Looking back at my chart the first year I lost almost 5 stone the 2nd year I have lost nothing...  I am exactly the same weight I was this time last year...  Talk about being up and down like a bloomin yo yo .  I did at one point last September get down into the 14s but since then I have just stabalised at the middle 15s...

I am not complaining as I am now 6 dress sizes smaller and can shop it Tesco/Asda for my clothes  and I am so much healthier than I have ever been.  I am sure if I had stopped going to Weightwatchers I would have probably put the 5 stone back on...

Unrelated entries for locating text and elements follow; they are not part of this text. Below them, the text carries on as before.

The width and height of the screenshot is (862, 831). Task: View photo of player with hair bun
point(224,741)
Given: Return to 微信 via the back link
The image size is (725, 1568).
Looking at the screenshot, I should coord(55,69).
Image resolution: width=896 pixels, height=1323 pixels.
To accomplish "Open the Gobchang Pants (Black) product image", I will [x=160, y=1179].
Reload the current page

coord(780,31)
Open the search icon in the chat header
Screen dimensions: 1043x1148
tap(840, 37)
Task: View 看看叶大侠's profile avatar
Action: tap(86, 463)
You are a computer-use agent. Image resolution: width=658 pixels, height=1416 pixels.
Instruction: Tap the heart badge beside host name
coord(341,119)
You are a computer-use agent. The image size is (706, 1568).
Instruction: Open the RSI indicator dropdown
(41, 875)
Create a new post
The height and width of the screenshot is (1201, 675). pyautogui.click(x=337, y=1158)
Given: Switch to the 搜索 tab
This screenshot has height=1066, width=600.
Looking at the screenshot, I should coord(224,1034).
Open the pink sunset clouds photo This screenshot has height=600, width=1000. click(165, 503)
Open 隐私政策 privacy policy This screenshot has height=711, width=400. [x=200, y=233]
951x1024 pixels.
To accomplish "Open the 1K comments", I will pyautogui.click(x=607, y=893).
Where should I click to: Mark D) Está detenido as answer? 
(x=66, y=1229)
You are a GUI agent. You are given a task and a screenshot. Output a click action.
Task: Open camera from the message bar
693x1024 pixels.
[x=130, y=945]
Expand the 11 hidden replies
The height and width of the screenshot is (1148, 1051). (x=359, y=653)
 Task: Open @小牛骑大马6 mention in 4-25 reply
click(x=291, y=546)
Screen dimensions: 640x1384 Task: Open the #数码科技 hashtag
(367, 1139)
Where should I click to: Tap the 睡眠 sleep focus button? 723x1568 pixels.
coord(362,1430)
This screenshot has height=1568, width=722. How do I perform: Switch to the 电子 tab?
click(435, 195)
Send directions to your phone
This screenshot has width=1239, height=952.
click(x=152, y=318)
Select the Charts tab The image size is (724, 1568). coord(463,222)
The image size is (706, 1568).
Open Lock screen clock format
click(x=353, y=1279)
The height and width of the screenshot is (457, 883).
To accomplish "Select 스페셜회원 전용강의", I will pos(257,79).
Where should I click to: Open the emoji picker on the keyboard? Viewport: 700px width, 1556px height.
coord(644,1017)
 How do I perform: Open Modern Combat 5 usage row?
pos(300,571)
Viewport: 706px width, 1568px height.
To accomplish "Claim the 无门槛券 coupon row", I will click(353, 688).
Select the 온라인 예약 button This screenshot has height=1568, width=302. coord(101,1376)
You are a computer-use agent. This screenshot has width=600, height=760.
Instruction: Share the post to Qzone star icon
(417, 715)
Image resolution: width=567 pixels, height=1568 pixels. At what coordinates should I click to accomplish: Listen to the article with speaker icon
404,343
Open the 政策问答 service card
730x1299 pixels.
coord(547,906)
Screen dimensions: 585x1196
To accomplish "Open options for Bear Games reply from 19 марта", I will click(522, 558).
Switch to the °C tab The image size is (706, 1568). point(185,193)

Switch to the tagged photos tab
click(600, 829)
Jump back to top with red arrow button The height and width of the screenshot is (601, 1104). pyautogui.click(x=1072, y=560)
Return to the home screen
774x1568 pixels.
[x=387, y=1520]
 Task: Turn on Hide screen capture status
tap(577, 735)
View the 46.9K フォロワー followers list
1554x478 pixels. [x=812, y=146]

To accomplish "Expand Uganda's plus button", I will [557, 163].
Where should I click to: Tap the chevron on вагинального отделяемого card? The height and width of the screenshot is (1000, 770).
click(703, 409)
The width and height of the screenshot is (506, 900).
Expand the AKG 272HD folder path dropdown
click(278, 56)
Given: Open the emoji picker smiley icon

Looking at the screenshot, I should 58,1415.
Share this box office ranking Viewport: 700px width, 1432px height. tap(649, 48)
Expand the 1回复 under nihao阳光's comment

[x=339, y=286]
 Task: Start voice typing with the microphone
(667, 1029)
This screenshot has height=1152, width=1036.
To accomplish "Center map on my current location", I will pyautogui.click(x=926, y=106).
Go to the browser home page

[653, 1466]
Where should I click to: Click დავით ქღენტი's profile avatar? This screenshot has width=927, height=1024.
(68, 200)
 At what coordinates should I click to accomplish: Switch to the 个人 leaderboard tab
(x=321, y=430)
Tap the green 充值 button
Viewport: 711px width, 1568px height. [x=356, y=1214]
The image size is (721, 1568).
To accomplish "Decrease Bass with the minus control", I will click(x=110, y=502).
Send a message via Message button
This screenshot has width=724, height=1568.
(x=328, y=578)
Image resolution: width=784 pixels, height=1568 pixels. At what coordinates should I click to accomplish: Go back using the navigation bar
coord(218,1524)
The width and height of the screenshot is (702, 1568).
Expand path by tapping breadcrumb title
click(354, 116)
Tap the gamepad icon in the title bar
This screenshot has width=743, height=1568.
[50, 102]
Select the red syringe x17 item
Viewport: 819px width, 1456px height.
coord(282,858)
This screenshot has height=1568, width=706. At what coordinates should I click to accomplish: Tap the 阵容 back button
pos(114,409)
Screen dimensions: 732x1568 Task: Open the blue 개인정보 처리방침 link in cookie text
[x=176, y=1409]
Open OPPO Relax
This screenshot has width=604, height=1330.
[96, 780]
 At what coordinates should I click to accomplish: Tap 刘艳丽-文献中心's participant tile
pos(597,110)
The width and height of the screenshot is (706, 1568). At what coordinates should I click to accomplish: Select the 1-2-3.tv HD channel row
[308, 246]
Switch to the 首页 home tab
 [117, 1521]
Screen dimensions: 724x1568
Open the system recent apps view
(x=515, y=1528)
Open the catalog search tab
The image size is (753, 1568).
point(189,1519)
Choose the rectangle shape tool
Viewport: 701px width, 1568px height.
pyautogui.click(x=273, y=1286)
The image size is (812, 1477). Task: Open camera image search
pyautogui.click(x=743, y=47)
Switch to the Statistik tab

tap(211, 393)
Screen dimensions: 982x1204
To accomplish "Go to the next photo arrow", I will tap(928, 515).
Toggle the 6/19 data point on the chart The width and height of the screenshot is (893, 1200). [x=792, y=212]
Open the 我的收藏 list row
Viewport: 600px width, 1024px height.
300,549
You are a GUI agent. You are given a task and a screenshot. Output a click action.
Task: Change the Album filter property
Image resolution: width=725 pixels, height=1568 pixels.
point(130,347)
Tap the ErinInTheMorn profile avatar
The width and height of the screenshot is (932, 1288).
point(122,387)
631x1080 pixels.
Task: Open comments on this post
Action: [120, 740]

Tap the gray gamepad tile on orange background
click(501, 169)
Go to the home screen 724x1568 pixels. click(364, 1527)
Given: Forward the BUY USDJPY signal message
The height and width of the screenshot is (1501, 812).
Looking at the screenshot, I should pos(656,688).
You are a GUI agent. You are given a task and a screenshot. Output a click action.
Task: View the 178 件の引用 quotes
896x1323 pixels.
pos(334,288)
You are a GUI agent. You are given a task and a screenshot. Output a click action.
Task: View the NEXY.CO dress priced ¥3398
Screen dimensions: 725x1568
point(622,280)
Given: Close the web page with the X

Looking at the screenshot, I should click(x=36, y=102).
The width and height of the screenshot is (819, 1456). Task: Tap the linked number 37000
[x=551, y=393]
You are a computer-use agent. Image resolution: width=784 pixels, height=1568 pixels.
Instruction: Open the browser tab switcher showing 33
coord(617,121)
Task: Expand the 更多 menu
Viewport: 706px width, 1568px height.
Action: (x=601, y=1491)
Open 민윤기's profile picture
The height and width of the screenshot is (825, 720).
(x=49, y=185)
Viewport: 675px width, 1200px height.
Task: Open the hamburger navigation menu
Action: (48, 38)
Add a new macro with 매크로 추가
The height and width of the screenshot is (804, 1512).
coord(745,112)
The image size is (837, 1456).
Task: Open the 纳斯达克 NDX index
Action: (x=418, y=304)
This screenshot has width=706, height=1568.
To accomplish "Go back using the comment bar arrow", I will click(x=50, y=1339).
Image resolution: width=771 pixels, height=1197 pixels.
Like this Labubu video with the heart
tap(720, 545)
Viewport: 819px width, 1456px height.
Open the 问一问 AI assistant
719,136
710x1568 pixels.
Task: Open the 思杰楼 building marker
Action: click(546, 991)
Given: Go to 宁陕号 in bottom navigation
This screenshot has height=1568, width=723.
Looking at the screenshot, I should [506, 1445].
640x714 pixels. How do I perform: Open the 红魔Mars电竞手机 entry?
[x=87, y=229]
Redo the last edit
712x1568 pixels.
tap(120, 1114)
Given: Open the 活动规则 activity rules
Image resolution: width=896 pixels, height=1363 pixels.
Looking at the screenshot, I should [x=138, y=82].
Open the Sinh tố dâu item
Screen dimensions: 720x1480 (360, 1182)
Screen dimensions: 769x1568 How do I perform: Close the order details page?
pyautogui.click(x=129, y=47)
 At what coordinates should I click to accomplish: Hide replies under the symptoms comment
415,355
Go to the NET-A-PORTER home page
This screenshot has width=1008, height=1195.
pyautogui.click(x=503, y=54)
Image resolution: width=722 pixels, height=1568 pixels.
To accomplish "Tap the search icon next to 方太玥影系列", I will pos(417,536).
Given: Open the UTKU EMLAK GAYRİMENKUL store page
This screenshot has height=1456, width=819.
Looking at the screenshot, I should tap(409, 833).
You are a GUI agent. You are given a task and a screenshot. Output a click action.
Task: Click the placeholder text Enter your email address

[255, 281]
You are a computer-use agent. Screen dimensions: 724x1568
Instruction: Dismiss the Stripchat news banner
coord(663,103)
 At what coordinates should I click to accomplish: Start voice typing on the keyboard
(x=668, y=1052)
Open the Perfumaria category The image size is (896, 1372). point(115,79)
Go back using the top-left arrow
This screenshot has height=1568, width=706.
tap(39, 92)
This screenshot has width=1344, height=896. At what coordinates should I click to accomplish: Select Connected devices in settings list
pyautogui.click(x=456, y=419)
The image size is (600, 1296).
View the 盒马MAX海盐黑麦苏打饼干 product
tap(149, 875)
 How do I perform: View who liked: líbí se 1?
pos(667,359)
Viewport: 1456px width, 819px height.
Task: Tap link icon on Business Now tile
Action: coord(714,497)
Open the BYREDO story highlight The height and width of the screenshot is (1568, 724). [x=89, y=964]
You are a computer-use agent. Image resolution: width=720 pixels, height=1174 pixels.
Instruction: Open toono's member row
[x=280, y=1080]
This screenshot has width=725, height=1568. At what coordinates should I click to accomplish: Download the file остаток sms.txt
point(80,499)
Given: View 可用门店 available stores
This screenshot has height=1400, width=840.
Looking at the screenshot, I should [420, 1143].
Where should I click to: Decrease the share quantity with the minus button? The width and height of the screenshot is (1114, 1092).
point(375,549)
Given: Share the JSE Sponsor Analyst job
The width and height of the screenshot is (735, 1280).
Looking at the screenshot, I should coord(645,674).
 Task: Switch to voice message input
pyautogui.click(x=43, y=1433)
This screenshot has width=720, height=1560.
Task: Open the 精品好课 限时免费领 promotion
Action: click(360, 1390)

I will be celebrating tonight (going to have my fave crisps) then will be fully back on the waggon tomorrow morning!

Onwards and Downwards


----------



## Steff (May 28, 2011)

Carole you have come such a long way since back then your deserve to be proud ,we all are of you .x Enjoy your night tonight hun x


----------



## eat2live (May 28, 2011)

very well done to you!!
you've done so well, and as you say if you had stopped going it might have come back on....i envy you...it must feel great to lose weight like that


----------



## Northerner (May 28, 2011)

Hope you have a lovely celebration Carol! You have such a great attitude that I'm sure the weight loss will come in time. 5 stones in one year is astonishing, and your pleasure at the loss you have achieved shines through every post and picture - you are a true inspiration!


----------



## Sheilagh1958 (May 28, 2011)

Wow what a great achievement. Hopefully this year you go on to loose s little buy more if thats what you want.


----------



## lucy123 (May 28, 2011)

Carol - many many times I have heard people say they have lost 5 stone or  more in x months (less than a year) ....however, you are honestly the only person that I know that has kept every bit of that 5 stone off....so thats what you should embrace and celebrate tonight - they always say losing it is the easier bit - its the keeping it off thats hard! Well done -very proud of you!


----------



## cazscot (May 28, 2011)

Thanks everyone, I have found the balance of my calories in and calories out LOL .  Now that I have started going back to Aqua Aerobics and doing my walking hopefully that will start tipping the balance  

Going to enjoy tonight then back on track tomorrow xxx


----------